March 16, 2006

The Sources of 'The Will to Kill'

Brian J Dunn usually does better than this:

When I've discussed dealing with Iran I've mostly focused on the need for regime change. But I've always assumed that it would be a military coup-driven change resting on the support of the people who will be grateful that Iranians are toppling the mullahs. I've not had much faith in the ability of the Iranian people to pull down the regime in an Insert-Your-Color-Here Revolution.

Strategypage notes that people power revolts rely on a regime too reluctant to unleash the forces of the security apparatus on the people--either from moral sensibilities or fear the guys with guns won't shoot at the people if ordered to do so. And the Iranian regime is more than happy to kill and has the killers reliable enough to do the job:

The problem is that neither Dunn's article nor the underlying Strategy Page article actually look at this hundred thousand man force and what makes them reliable killers for the regime. This is reducing a key political player to a bunch of myrmidons, cardboard cutouts, imitations of human beings with complex emotions and motivations. This will not do for serious analysis.

It's crucial for any sort of internally driven revolution to understand these men and what motivates them. If it's money and power, can they be bought? If it's fear of the hangman, can they be given pardons or guarantees of comfortable exile? If it is out of religious fervor, are their mullahs that could turn them with a well written fatwa declaring that they must change sides?

No matter what the answers are, it is in the details of the motivation of the hard men defending the mullahs that will determine if a people power revolt is possible. Not all of them have to be turned, just enough to make resistance hopeless and demoralize the regime to the point where it negotiates a surrender.

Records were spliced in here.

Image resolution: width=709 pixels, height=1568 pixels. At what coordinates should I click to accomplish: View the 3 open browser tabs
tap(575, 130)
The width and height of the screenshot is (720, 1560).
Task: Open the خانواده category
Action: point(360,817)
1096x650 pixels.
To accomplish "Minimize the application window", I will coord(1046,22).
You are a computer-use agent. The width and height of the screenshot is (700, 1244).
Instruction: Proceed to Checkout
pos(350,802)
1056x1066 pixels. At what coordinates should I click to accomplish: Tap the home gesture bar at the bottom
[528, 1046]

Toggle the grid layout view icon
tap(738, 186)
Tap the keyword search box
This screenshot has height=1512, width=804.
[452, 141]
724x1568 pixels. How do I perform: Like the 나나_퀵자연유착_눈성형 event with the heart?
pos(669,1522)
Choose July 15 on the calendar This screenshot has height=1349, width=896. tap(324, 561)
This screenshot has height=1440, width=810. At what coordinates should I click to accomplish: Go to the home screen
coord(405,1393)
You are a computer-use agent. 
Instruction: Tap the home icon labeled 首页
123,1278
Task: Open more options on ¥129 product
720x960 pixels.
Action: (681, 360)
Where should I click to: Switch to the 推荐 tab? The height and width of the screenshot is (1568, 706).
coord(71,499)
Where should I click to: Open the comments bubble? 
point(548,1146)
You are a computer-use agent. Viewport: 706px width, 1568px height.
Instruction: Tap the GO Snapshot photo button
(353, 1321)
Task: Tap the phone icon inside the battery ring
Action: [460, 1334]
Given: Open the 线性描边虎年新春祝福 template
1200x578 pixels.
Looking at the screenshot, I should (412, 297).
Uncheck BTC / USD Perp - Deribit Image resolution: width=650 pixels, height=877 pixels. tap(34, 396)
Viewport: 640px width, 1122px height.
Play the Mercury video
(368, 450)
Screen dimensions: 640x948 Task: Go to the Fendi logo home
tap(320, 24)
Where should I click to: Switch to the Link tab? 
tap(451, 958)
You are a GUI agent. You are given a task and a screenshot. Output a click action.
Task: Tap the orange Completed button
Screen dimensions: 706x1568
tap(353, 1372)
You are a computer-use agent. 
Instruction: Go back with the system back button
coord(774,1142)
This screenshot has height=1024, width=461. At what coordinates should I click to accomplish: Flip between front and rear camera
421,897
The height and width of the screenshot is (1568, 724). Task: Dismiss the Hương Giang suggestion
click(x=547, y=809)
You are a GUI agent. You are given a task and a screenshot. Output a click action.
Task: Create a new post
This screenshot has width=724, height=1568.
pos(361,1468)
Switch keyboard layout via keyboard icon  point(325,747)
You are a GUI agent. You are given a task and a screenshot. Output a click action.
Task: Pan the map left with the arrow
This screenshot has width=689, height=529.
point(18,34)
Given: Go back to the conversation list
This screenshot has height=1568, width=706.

It is very likely that intelligence agencies from various countries have pursued this information and that a pretty good map of regime military/paramilitary/police motivations exist, unit by unit. That's not the kind of thing that is going to go open source intelligence anytime soon. But it behooves us on the open side to recognize the limits of our analysis and to point to where the obvious holes are instead of filling them in with our own prejudices.